I first reported on this (thanks for the tip) back in macOS Monterey in 2021. Apple added a privacy indicator to show when an audio input or microphone was active. For most users, that’s a good thing since it can show if a malicious app is spying on you — or, more likely, you’ve just accidentally left a mic on at an inopportune moment.
Either way, that’s a serious security concern. But it’s a showstopper for anyone using the video output of their Mac for art, live visuals, and any other visual production where you don’t want that orange dot marring your output. Since a lot of us use the audio input for audio reactive visuals (or other use of audio signal), it comes up a lot.

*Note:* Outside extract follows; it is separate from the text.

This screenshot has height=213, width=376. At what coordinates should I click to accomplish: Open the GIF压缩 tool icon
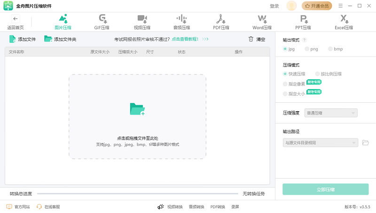click(102, 19)
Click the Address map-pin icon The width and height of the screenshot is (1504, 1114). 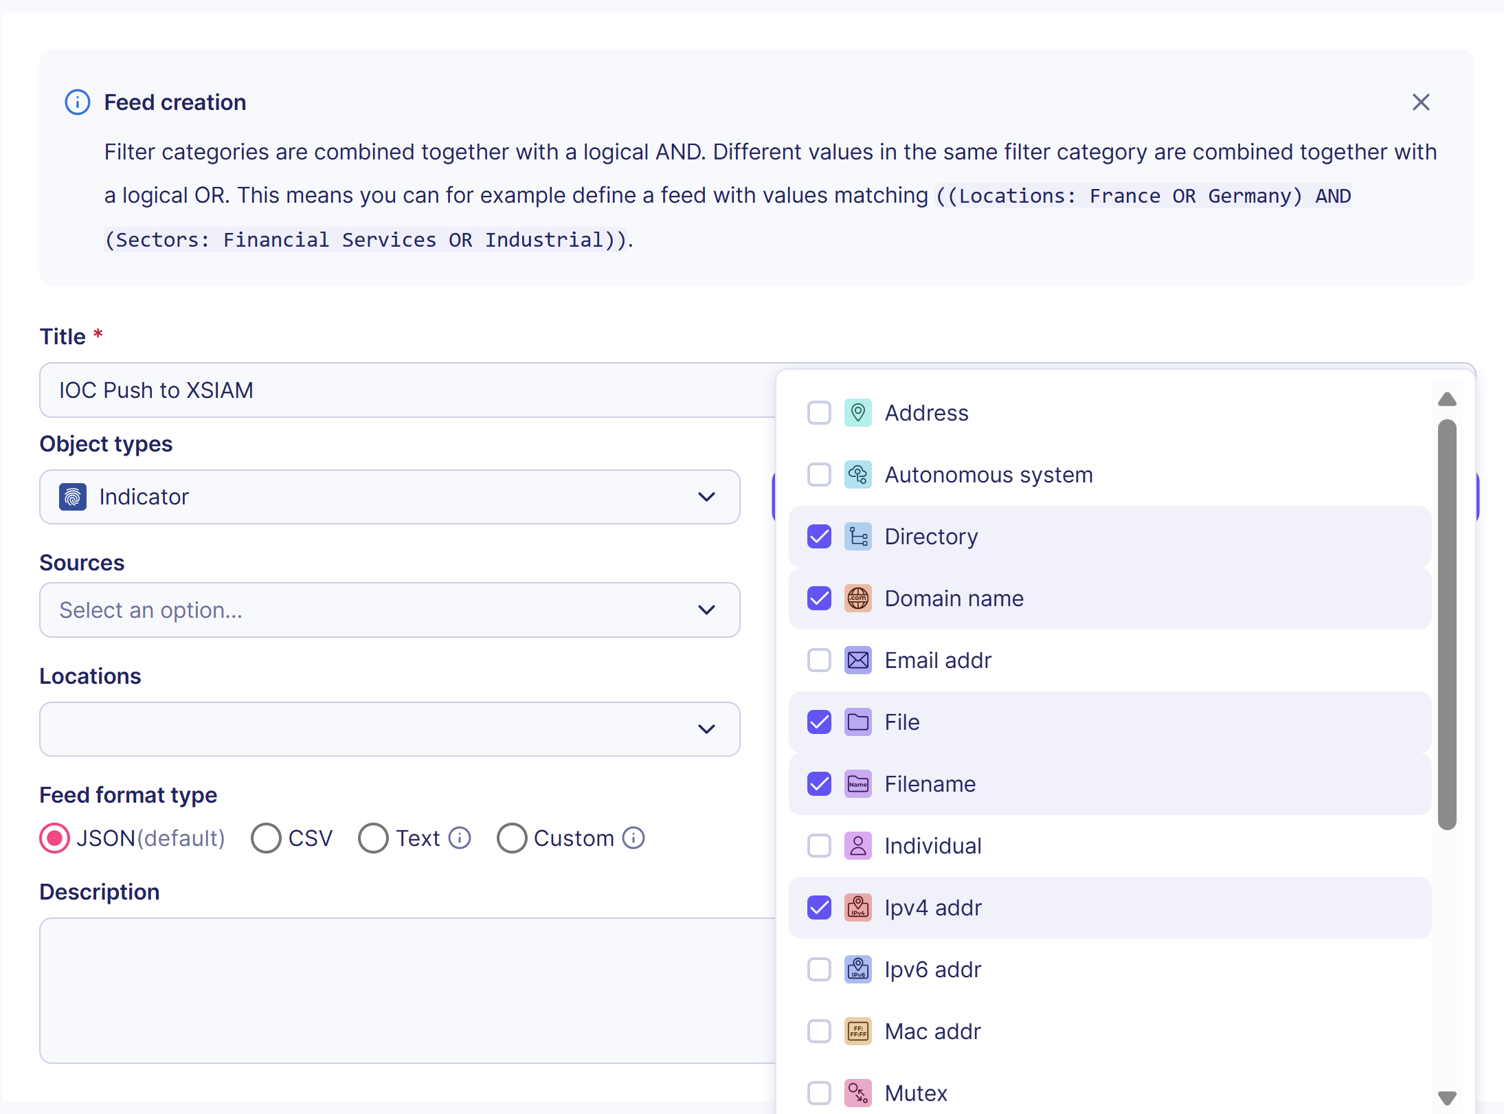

Since Monterey, there have been various unofficial ways of turning off the orange dot for successive OS versions. If you need to use an OS from macOS 12 Monterey up through previous versions of Sonoma, you can check my most recent article. But these workarounds are unsupported, and some are pretty awkward.
Apple has added an official ability to hide privacy indicators. It still requires a few steps – if it didn’t, theoretically malicious software could exploit the disabling function. But it works well, and it’s easy – and macOS 14.4 is a reliable and mature release of Sonoma that’s likely what you want for this particular use case anyway.
From Apple’s official support document:
To hide privacy indicators – the orange and green dots that appear next to Control Centre in the menu bar to show that your microphone or camera is in use – on an external display while viewing an app in full screen, first execute a system override command in Terminal. Then turn off privacy indicators for external displays in System Settings.
Turn off privacy indicators for external displays on your Mac
Oh, by the way, I can categorically say that dot is “orange” – if an odd shade that can read as yellow depending on your background. At least on my machine’s screenshot I see #cb8c48, which oddly doesn’t match the mic input #f3ad41 … you know, I don’t care, make the damned thing go away and rejoice!
By the way, after doing that, do this:
How to turn off FaceTime video reactions in iOS 17 and macOS Sonoma
Because you also don’t want balloons spontaneously appearing on the video wall you’re running using the internal camera. (Less frequent, but still…)
And please, let’s not get in an OS argument about this. Every desktop OS has these annoyances by default – Linux using any of the major desktops, macOS, and Windows. Disabling audio indications is also part of my workflow. No, the line is whether you can turn it off or not. Rejoice and be free.